* **Exercise brief**: Exactly as given, output all the records that follow.

* **Material for the task**:
========================
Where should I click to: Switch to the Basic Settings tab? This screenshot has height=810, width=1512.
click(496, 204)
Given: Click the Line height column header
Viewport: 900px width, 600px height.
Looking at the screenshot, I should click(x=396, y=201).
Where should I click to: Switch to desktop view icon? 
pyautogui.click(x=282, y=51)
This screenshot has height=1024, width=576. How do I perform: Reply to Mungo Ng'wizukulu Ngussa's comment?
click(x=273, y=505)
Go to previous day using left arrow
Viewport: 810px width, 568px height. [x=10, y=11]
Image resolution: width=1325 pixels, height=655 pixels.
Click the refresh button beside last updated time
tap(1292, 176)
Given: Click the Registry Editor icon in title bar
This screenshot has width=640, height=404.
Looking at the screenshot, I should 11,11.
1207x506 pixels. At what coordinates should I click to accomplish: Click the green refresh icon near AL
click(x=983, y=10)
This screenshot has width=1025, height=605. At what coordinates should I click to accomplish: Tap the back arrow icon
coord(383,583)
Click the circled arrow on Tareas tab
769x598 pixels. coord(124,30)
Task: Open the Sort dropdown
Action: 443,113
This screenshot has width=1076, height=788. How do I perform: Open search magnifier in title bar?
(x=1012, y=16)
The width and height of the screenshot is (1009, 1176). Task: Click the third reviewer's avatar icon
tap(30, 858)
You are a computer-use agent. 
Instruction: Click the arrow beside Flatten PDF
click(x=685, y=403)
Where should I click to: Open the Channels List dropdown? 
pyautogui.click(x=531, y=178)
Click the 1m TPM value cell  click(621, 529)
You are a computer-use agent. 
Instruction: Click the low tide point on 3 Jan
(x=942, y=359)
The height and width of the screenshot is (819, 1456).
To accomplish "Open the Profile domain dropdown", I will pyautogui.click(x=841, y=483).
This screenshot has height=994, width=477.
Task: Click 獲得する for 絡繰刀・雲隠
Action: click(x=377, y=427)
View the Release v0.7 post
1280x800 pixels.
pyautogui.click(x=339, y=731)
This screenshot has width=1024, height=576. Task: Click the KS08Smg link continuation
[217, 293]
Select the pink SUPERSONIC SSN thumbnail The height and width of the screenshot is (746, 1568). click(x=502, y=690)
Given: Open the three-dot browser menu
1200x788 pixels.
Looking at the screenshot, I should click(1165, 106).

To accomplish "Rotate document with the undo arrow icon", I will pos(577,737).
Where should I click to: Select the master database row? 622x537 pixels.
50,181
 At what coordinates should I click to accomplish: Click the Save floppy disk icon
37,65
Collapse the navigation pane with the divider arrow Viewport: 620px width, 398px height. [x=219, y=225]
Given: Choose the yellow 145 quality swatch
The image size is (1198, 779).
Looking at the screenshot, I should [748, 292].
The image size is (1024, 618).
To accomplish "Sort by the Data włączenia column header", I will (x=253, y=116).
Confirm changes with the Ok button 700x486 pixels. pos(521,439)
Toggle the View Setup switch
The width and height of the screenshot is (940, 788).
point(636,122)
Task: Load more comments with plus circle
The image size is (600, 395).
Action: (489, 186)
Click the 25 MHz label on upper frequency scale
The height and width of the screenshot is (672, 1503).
========================
* **Output for this task**:
Where should I click to: Switch to the Basic Settings tab? This screenshot has height=810, width=1512.
click(496, 204)
Given: Click the Line height column header
Viewport: 900px width, 600px height.
Looking at the screenshot, I should click(x=396, y=201).
Where should I click to: Switch to desktop view icon? 
pyautogui.click(x=282, y=51)
This screenshot has height=1024, width=576. How do I perform: Reply to Mungo Ng'wizukulu Ngussa's comment?
click(x=273, y=505)
Go to previous day using left arrow
Viewport: 810px width, 568px height. [x=10, y=11]
Image resolution: width=1325 pixels, height=655 pixels.
Click the refresh button beside last updated time
tap(1292, 176)
Given: Click the Registry Editor icon in title bar
This screenshot has width=640, height=404.
Looking at the screenshot, I should 11,11.
1207x506 pixels. At what coordinates should I click to accomplish: Click the green refresh icon near AL
click(x=983, y=10)
This screenshot has width=1025, height=605. At what coordinates should I click to accomplish: Tap the back arrow icon
coord(383,583)
Click the circled arrow on Tareas tab
769x598 pixels. coord(124,30)
Task: Open the Sort dropdown
Action: 443,113
This screenshot has width=1076, height=788. How do I perform: Open search magnifier in title bar?
(x=1012, y=16)
The width and height of the screenshot is (1009, 1176). Task: Click the third reviewer's avatar icon
tap(30, 858)
You are a computer-use agent. 
Instruction: Click the arrow beside Flatten PDF
click(x=685, y=403)
Where should I click to: Open the Channels List dropdown? 
pyautogui.click(x=531, y=178)
Click the 1m TPM value cell  click(621, 529)
You are a computer-use agent. 
Instruction: Click the low tide point on 3 Jan
(x=942, y=359)
The height and width of the screenshot is (819, 1456).
To accomplish "Open the Profile domain dropdown", I will pyautogui.click(x=841, y=483).
This screenshot has height=994, width=477.
Task: Click 獲得する for 絡繰刀・雲隠
Action: click(x=377, y=427)
View the Release v0.7 post
1280x800 pixels.
pyautogui.click(x=339, y=731)
This screenshot has width=1024, height=576. Task: Click the KS08Smg link continuation
[217, 293]
Select the pink SUPERSONIC SSN thumbnail The height and width of the screenshot is (746, 1568). click(x=502, y=690)
Given: Open the three-dot browser menu
1200x788 pixels.
Looking at the screenshot, I should click(1165, 106).

To accomplish "Rotate document with the undo arrow icon", I will pos(577,737).
Where should I click to: Select the master database row? 622x537 pixels.
50,181
 At what coordinates should I click to accomplish: Click the Save floppy disk icon
37,65
Collapse the navigation pane with the divider arrow Viewport: 620px width, 398px height. [x=219, y=225]
Given: Choose the yellow 145 quality swatch
The image size is (1198, 779).
Looking at the screenshot, I should [748, 292].
The image size is (1024, 618).
To accomplish "Sort by the Data włączenia column header", I will (x=253, y=116).
Confirm changes with the Ok button 700x486 pixels. pos(521,439)
Toggle the View Setup switch
The width and height of the screenshot is (940, 788).
point(636,122)
Task: Load more comments with plus circle
The image size is (600, 395).
Action: (489, 186)
Click the 25 MHz label on upper frequency scale
The height and width of the screenshot is (672, 1503).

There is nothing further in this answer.